The topic below was seen in the Academic IELTS exam in Australia, June 2011.
General Training Writing Task 2
You should spend about 40 minutes on this task.
Several languages die every year. Many people feel this is a positive trend and that a world with fewer languages promotes harmony and understanding between people. Analyze both sides of this argument and provide your opinion.
You should write at least 250 words.
Many languages around the world die every year, often replaced with more widely spoken dialects. Opinions as to whether this is a positive or negative trend are mixed. On one hand, people feel sharing a common language may help to encourage economical development in the world. However on the other hand, many feel the losing of languages is a negative trend that makes it increasingly difficult to trace humanity’s heritage. Both of these accounts will be examined before a conclusion is reached.

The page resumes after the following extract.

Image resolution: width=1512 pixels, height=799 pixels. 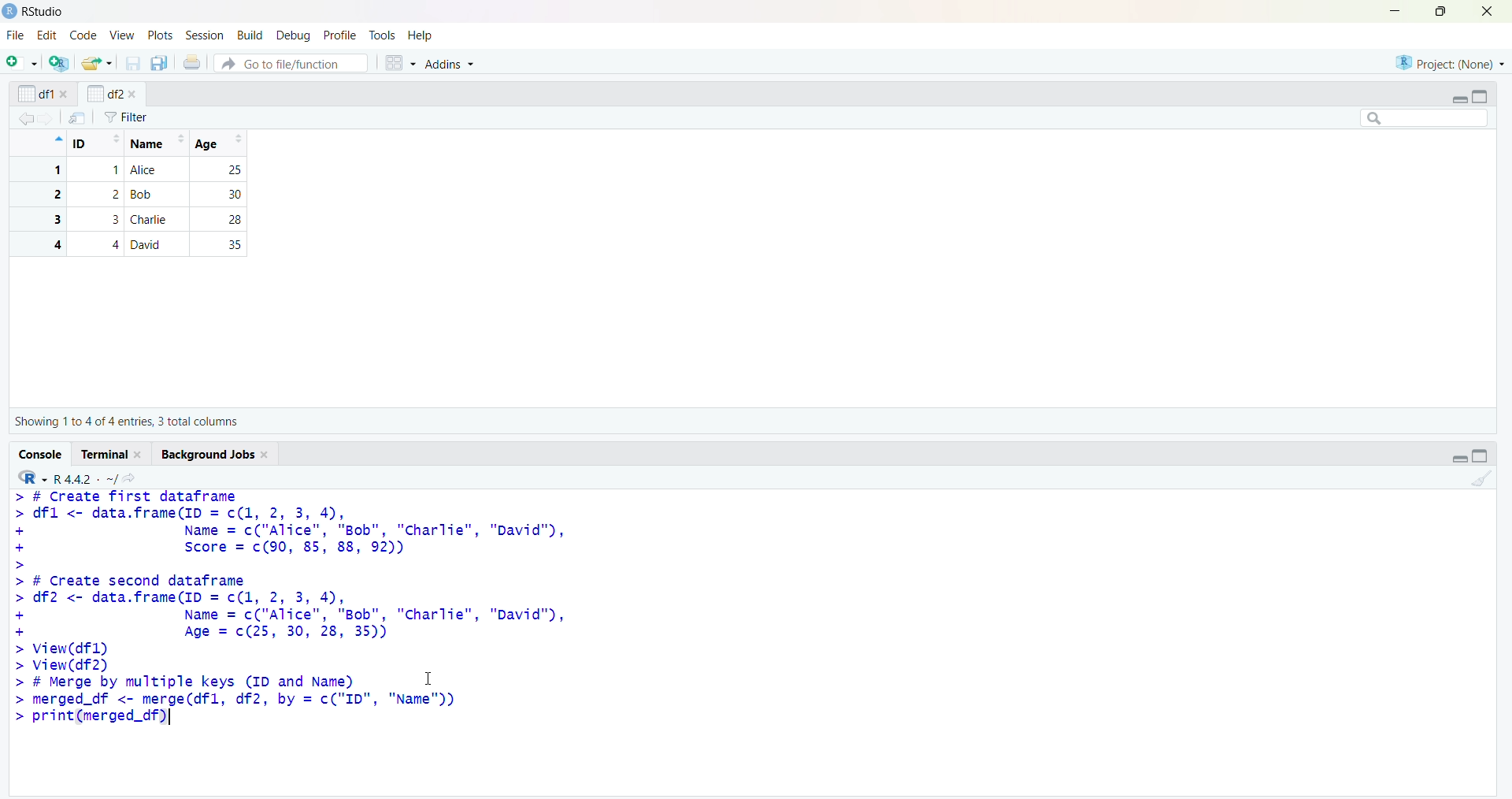 I want to click on session, so click(x=208, y=35).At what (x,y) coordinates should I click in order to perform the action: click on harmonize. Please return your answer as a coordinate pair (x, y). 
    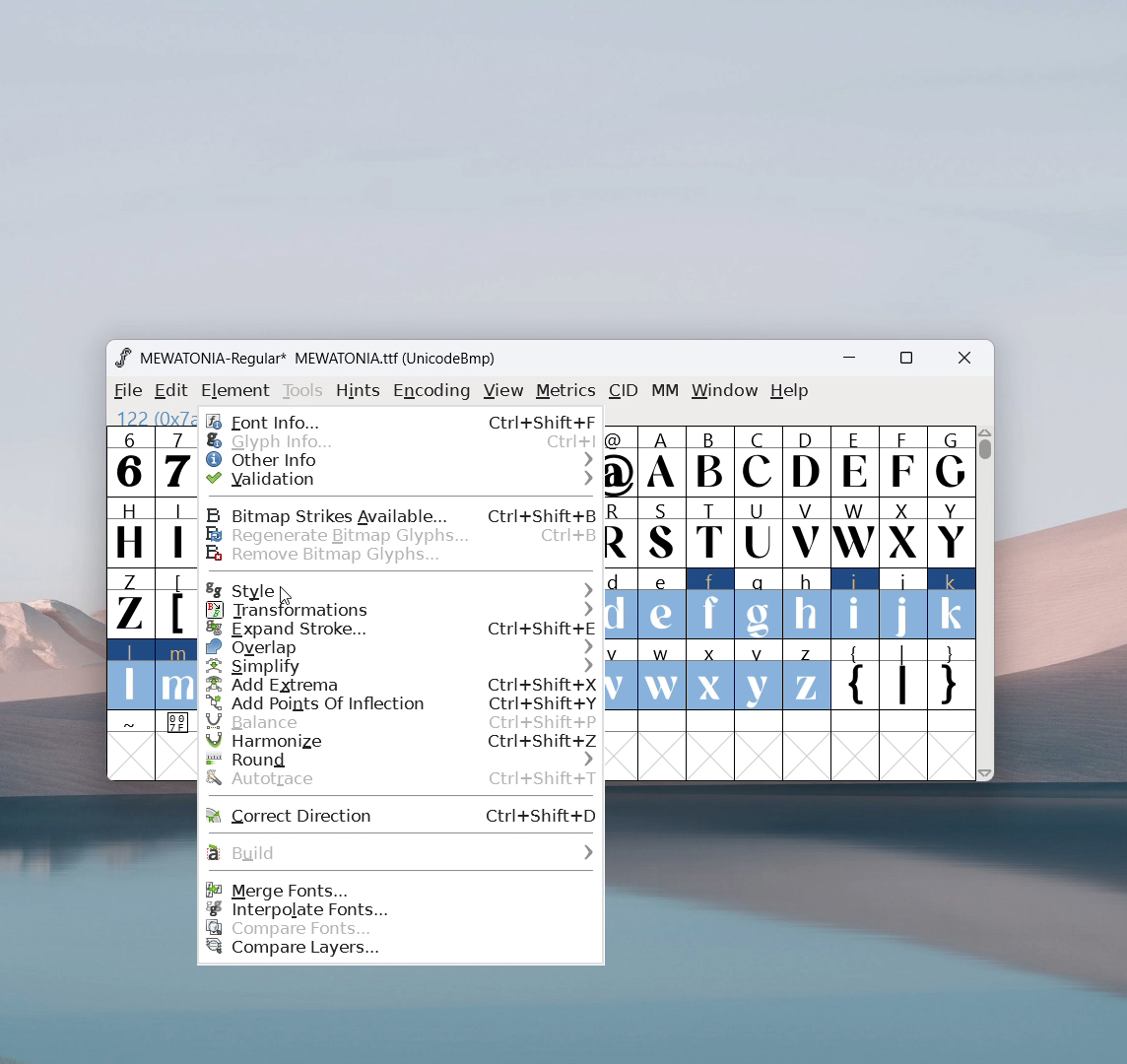
    Looking at the image, I should click on (402, 742).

As many attest, the global adoption of a single language can do a lot in promoting economical development. For example, all export companies in China hire English speaking people to help them communicate with foreign buyers. The growth in trade that comes as a result of this effort to speak the world’s language does a lot to create jobs and industries around the world. Thus it can be understood why many people support this point of view.
However, other people would argue that the rapid reduction of the world’s languages is making it increasingly hard to trace where and how people evolved. For example, during colonial times many lesser spoken African languages were replaced with English, French and Dutch. This phenomenon has understandably caused major problems for modern day historians, as these old and forgotten languages render many of the recovered historical records and artifacts indecipherable.
After analyzing both sides of this argument, it is felt that more good comes from the global adoption of a single language than the preservation and practice of older languages. Thus, it is hope the world continues to move towards a single, standardized linguistic system.